Sujet : Re: how cast works?
De : bc (at) *nospam* freeuk.com (Bart)
Groupes : comp.lang.cDate : 11. Aug 2024, 13:30:08
Autres entêtes
Organisation : A noiseless patient Spider
Message-ID : <v9aasg$2mfsi$1@dont-email.me>
References : 1 2 3 4 5 6 7 8 9 10 11 12 13 14 15 16
User-Agent : Mozilla Thunderbird
On 11/08/2024 13:23, Thiago Adams wrote:
Em 8/10/2024 9:10 PM, Keith Thompson escreveu:
Thiago Adams <thiago.adams@gmail.com> writes:
Em 8/10/2024 1:14 PM, Bart escreveu:
>
Bart, Does your compiler support the `bool` type, where the value
is always either 1 or 0?
There is a bool type, but it is treated like unsigned char, so is
non-conforming.
>
I do the same in my compiler , when I transpile from C99 to C89.
I was thinking how to make it conforming.
For instance on each write.
>
bool b = 123; -> unsigned char b = !!(123);
>
The problem this does not fix unions, writing on int and reading from char.
>
I don't think you need to fix that.
[....]
Summary:
>
Conversion from any scalar type to _Bool is well defined, and must yield
0 or 1.
I will fix in terns of expressions types.
- In this case cast to bool
- Assignment to bool
It's possible to force a representation other than 0 or 1 into a _Bool
object, bypassing any value conversion.
>
Conversion from _Bool to any scalar type is well defined if the
operand is a _Bool object holding a representation of 0 or 1.
>
Conversion from _Bool to any scalar type for an object holding some
representation other than 0 or 1 either yields 0 or 1 (depending
on the low-order bit) or has undefined behavior.
I did a sample now..
#include <stdio.h>
int main() {
union {
int i;
_Bool b;
} data;
data.i = 123;
printf("%d", data.b);
}
it printed 123 not 1.
So I think the assignment and cast covers all/most cases.
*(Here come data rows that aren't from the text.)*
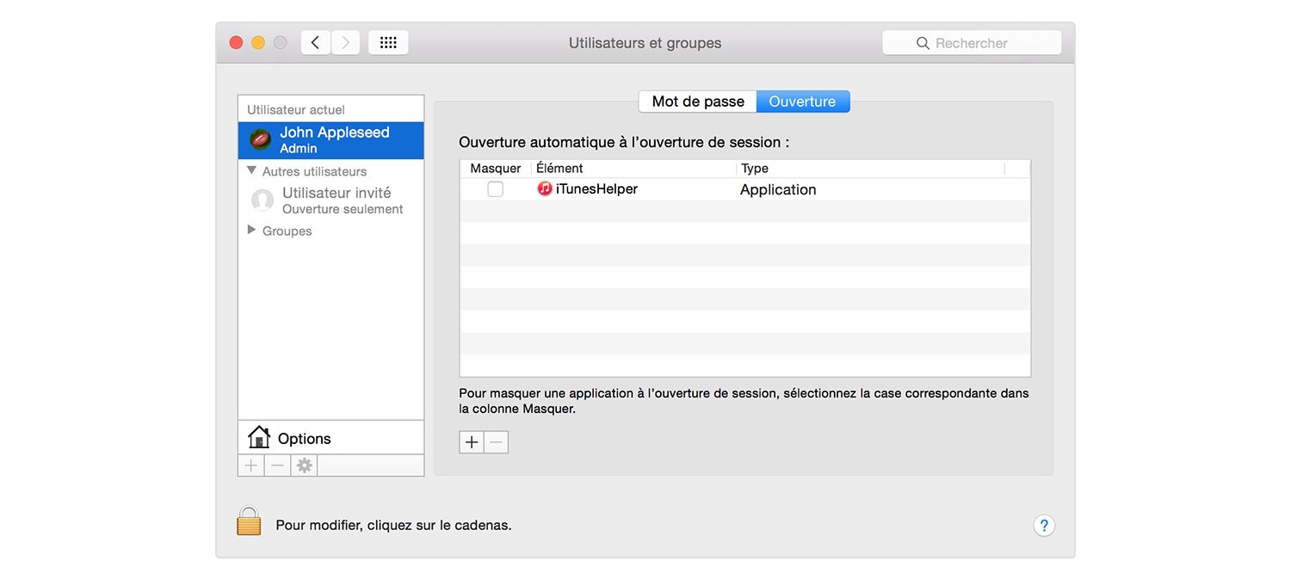Open help via the question mark icon
The height and width of the screenshot is (580, 1291).
[x=1044, y=524]
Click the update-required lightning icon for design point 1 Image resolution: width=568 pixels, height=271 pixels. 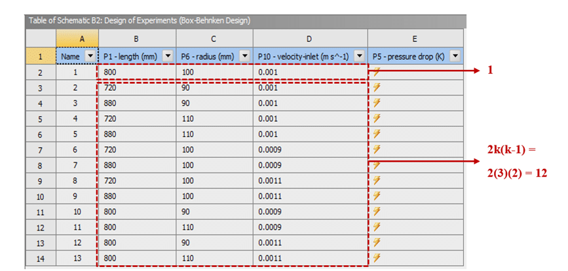(x=376, y=72)
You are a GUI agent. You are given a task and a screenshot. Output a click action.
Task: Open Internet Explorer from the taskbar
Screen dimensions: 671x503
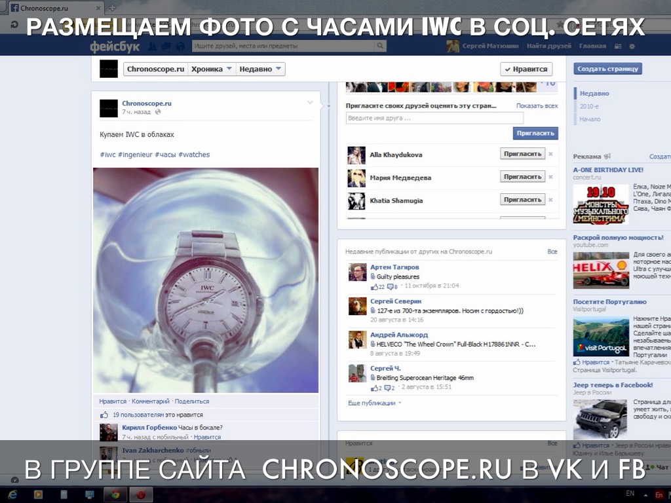click(x=12, y=494)
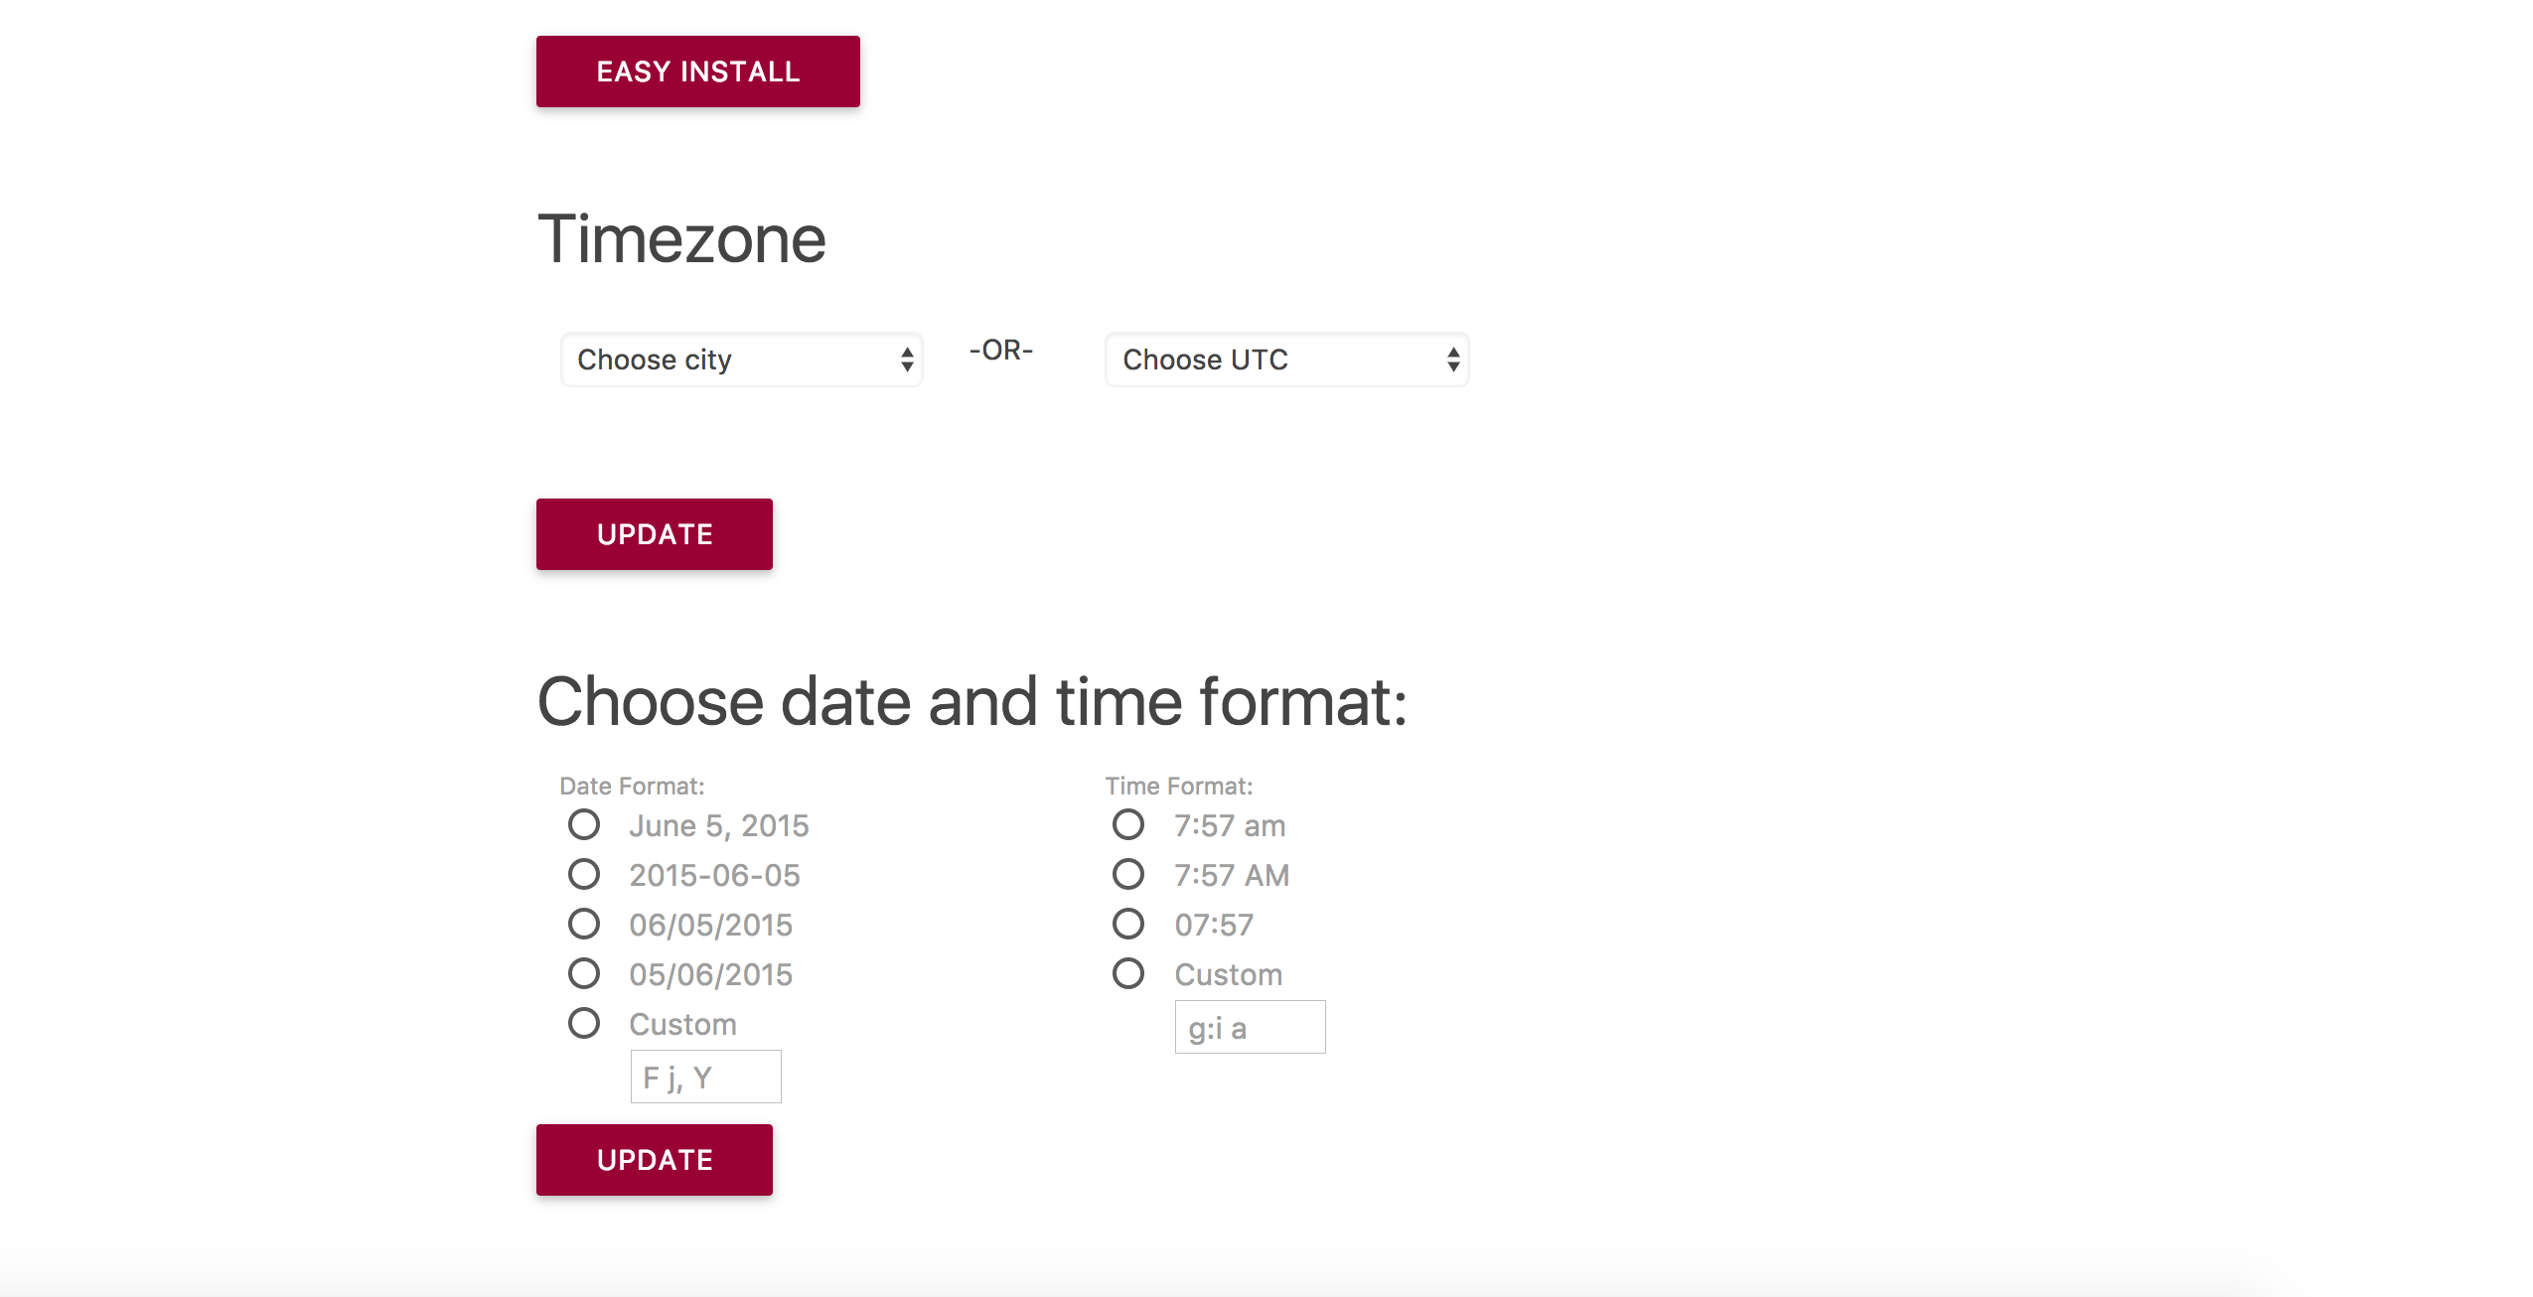Click the EASY INSTALL button
The width and height of the screenshot is (2533, 1297).
pyautogui.click(x=697, y=72)
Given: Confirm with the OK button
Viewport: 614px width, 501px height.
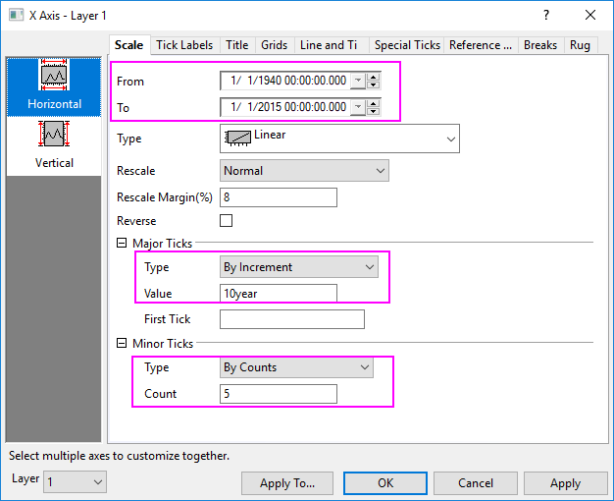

(From some previous tests I thought this was printing 1)
That's little different from this example:
#include <stdio.h>
int main() {
union {
int i;
float b;
} data;
data.i = 123;
printf("%e", data.b);
}
I get some arbitrary float value printed. You're supposed to know what you are doing with unions.
It's not something I'd worry about. If you're trying to make a safer C, then you'd have to ban unions, or ban bools inside unions that could be read out as a different type, or introduce tagged unions so that runtime checking can be done.